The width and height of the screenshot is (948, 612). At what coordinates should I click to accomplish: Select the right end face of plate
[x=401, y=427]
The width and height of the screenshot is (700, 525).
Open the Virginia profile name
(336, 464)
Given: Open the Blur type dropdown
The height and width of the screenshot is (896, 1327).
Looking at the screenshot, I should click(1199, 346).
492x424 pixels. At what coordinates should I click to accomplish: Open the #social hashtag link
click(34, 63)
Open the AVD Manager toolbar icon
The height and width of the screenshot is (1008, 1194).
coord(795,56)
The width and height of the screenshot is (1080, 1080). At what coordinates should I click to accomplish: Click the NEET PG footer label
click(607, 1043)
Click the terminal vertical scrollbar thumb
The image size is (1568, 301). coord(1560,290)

──────────────────────────────

WORK ORDER → Write out, exactly as given, the line containing "The width and height of the screenshot is (700, 525)." and every line after it to the end of the records. Include nothing else.

WRITTEN ANSWER →
The width and height of the screenshot is (700, 525).
Open the Virginia profile name
(336, 464)
Given: Open the Blur type dropdown
The height and width of the screenshot is (896, 1327).
Looking at the screenshot, I should click(1199, 346).
492x424 pixels. At what coordinates should I click to accomplish: Open the #social hashtag link
click(34, 63)
Open the AVD Manager toolbar icon
The height and width of the screenshot is (1008, 1194).
coord(795,56)
The width and height of the screenshot is (1080, 1080). At what coordinates should I click to accomplish: Click the NEET PG footer label
click(607, 1043)
Click the terminal vertical scrollbar thumb
The image size is (1568, 301). coord(1560,290)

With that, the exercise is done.